* Passage
══════

A Little History Lesson

klunderbunker

Welcome to My (And Not Sly's) House
Ever since the Hogan/Eric news broke, I've seen countless people say that the AOL/Time Warner merger is what killed WCW and I can't take reading this misinformed babbling any long. For once and for all: No one single thing killed WCW, period.

I could list off a ton of reasons that killed that killed the company, but trust me, it wasn't the merger that killed it. By the time that happened the company was long since dead. The wrestling had gone downhill, far too many workers were either unmotivated or gone, the writing was atrocious, the NWO and the old timers had choked the life out of the company, and giving so many wrestlers creative control among other things.

Also, I've read that Vince had nothing to do with it. Well that's wrong too. When people started changing the channel, they were happy with what they saw on WWF and kept watching. It was Vince that authorized all that stuff and had final creative say. People toss around words like Vince Kool-Aid and stuff like that and I'm sorry, but it makes you look completely uneducated and foolish. No, Vince and the WWF didn't win by themselves, but they damn sure had a lot to do with it. It was WCW that made people quit watching Nitro, but it was Vince that made them keep watching Raw.

Anyway, once more, the merger flat out didn't kill WCW. It put WCW out of its misery. Also, Vince didn't kill WCW, but he capitalized on its blunders. If anyone would like to try to prove me wrong on this, please do, but I'm just very tired of seeing all this incorrect material being thrown around here and I thought the record should be set straight.
 
I hope this isn't considered advertising as it pertains to the topic, but I suggest everyone read the book "The Death of WCW." It is very imformative about this subject. It's also hilarious. I enjoyed it very much and highly recommend it.

I agree kb. The merger did not kill WCW, but it was the final nail in the coffin. Turner no longer had control and the higer ups didn't care about wrestling at all. I'm sure they would have if it was still making money. Because of previous mistakes it wasn't and as you say kb, WCW was put out of it's misery.
 
After reading and watching interviews from the likes of Jericho ,Big Show ,Malenko and Eddie Guerrero that company was like walking into a kindergarden during playtime.

And cheers for that infromation on the book Brain ,should be a good read..just where to find it in a Country thats just recently broadcasted all three wwe shows.
 
Put it out of it's misery? Isn't that a nicer way of saying "it killed it?" Look, say what you want about the politics, lack of pushing new stars, the writing, and whatever the hell else, but none of these things killed WCW. I grew up watching WCW, and I didn't start watching WWF on a regular basis (although I always kept up with it) until September 2000 when they debuted on TNN, but I will be the first to admit that yes, the writing, a lot of the wrestling, the continuity...it all pretty much sucked. Speaking of continuity...I don't know if anyone has brought this up, but Monday in the Evan Bourne/Miz match, why in the name of all things sacred didn't the count start over when Bourne suicide dove to the outside?!?! I don't like to criticize too much, but that's lazy booking. Just awful.

══════

Reproduce the WCW discussion above word for word, from "Anyway, once more, the" to "highly recommend it.".

* Stored data
══════

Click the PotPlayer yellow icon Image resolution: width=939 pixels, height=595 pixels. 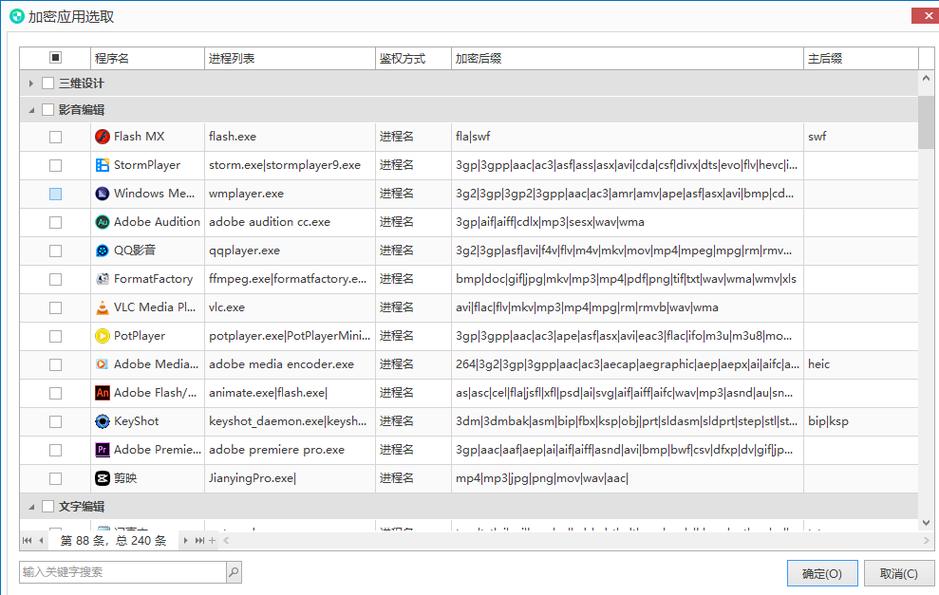[x=102, y=336]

══════

* Exercise solution
Anyway, once more, the merger flat out didn't kill WCW. It put WCW out of its misery. Also, Vince didn't kill WCW, but he capitalized on its blunders. If anyone would like to try to prove me wrong on this, please do, but I'm just very tired of seeing all this incorrect material being thrown around here and I thought the record should be set straight.
 
I hope this isn't considered advertising as it pertains to the topic, but I suggest everyone read the book "The Death of WCW." It is very imformative about this subject. It's also hilarious. I enjoyed it very much and highly recommend it.